* _Assigned task_
Repeat the listing below exactly as given.

* _Input material_

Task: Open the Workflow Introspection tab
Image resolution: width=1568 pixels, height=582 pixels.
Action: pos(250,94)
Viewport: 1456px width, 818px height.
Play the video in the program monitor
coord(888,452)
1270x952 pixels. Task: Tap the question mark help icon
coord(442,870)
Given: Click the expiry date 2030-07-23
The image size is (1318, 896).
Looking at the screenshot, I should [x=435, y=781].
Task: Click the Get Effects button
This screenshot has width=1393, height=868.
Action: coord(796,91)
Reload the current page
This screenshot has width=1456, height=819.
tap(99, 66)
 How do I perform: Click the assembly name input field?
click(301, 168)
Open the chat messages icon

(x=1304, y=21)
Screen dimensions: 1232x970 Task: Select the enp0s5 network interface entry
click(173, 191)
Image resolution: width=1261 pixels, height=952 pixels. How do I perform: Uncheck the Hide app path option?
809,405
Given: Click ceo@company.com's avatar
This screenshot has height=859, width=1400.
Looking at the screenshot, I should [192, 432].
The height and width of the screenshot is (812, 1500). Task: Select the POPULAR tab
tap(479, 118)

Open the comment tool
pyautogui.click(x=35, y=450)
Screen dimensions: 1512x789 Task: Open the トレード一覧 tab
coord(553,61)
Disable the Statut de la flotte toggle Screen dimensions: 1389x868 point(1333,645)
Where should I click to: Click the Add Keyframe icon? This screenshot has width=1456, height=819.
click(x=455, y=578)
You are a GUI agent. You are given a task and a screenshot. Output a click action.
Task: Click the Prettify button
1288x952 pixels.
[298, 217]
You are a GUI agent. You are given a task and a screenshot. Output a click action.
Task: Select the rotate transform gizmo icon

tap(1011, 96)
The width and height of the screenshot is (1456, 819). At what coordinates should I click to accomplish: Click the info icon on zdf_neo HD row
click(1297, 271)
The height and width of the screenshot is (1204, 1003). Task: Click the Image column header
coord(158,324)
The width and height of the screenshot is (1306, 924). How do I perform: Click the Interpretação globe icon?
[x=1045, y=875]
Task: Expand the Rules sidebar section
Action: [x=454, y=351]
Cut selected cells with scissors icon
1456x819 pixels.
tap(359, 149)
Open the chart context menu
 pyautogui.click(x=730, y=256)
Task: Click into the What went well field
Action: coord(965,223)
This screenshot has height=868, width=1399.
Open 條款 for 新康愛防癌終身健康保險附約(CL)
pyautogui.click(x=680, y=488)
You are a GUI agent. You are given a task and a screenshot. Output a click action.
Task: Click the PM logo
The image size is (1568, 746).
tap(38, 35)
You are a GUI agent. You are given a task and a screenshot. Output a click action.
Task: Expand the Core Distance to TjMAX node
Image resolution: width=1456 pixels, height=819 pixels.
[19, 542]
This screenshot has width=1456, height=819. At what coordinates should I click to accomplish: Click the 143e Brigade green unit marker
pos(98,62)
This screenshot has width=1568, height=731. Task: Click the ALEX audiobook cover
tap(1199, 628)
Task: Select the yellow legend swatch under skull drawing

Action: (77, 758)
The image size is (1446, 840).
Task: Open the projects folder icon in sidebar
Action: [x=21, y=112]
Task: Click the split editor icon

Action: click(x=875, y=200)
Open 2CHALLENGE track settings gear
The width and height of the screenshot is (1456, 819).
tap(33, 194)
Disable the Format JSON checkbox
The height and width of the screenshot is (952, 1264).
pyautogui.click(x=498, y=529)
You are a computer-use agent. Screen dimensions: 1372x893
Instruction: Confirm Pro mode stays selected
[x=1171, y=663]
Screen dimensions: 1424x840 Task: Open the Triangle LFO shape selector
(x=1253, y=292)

* _Output_
Task: Open the Workflow Introspection tab
Image resolution: width=1568 pixels, height=582 pixels.
Action: pos(250,94)
Viewport: 1456px width, 818px height.
Play the video in the program monitor
coord(888,452)
1270x952 pixels. Task: Tap the question mark help icon
coord(442,870)
Given: Click the expiry date 2030-07-23
The image size is (1318, 896).
Looking at the screenshot, I should [x=435, y=781].
Task: Click the Get Effects button
This screenshot has width=1393, height=868.
Action: coord(796,91)
Reload the current page
This screenshot has width=1456, height=819.
tap(99, 66)
 How do I perform: Click the assembly name input field?
click(301, 168)
Open the chat messages icon

(x=1304, y=21)
Screen dimensions: 1232x970 Task: Select the enp0s5 network interface entry
click(173, 191)
Image resolution: width=1261 pixels, height=952 pixels. How do I perform: Uncheck the Hide app path option?
809,405
Given: Click ceo@company.com's avatar
This screenshot has height=859, width=1400.
Looking at the screenshot, I should [192, 432].
The height and width of the screenshot is (812, 1500). Task: Select the POPULAR tab
tap(479, 118)

Open the comment tool
pyautogui.click(x=35, y=450)
Screen dimensions: 1512x789 Task: Open the トレード一覧 tab
coord(553,61)
Disable the Statut de la flotte toggle Screen dimensions: 1389x868 point(1333,645)
Where should I click to: Click the Add Keyframe icon? This screenshot has width=1456, height=819.
click(x=455, y=578)
You are a GUI agent. You are given a task and a screenshot. Output a click action.
Task: Click the Prettify button
1288x952 pixels.
[298, 217]
You are a GUI agent. You are given a task and a screenshot. Output a click action.
Task: Select the rotate transform gizmo icon

tap(1011, 96)
The width and height of the screenshot is (1456, 819). At what coordinates should I click to accomplish: Click the info icon on zdf_neo HD row
click(1297, 271)
The height and width of the screenshot is (1204, 1003). Task: Click the Image column header
coord(158,324)
The width and height of the screenshot is (1306, 924). How do I perform: Click the Interpretação globe icon?
[x=1045, y=875]
Task: Expand the Rules sidebar section
Action: [x=454, y=351]
Cut selected cells with scissors icon
1456x819 pixels.
tap(359, 149)
Open the chart context menu
 pyautogui.click(x=730, y=256)
Task: Click into the What went well field
Action: coord(965,223)
This screenshot has height=868, width=1399.
Open 條款 for 新康愛防癌終身健康保險附約(CL)
pyautogui.click(x=680, y=488)
You are a GUI agent. You are given a task and a screenshot. Output a click action.
Task: Click the PM logo
The image size is (1568, 746).
tap(38, 35)
You are a GUI agent. You are given a task and a screenshot. Output a click action.
Task: Expand the Core Distance to TjMAX node
Image resolution: width=1456 pixels, height=819 pixels.
[19, 542]
This screenshot has width=1456, height=819. At what coordinates should I click to accomplish: Click the 143e Brigade green unit marker
pos(98,62)
This screenshot has width=1568, height=731. Task: Click the ALEX audiobook cover
tap(1199, 628)
Task: Select the yellow legend swatch under skull drawing

Action: (77, 758)
The image size is (1446, 840).
Task: Open the projects folder icon in sidebar
Action: [x=21, y=112]
Task: Click the split editor icon

Action: click(x=875, y=200)
Open 2CHALLENGE track settings gear
The width and height of the screenshot is (1456, 819).
tap(33, 194)
Disable the Format JSON checkbox
The height and width of the screenshot is (952, 1264).
pyautogui.click(x=498, y=529)
You are a computer-use agent. Screen dimensions: 1372x893
Instruction: Confirm Pro mode stays selected
[x=1171, y=663]
Screen dimensions: 1424x840 Task: Open the Triangle LFO shape selector
(x=1253, y=292)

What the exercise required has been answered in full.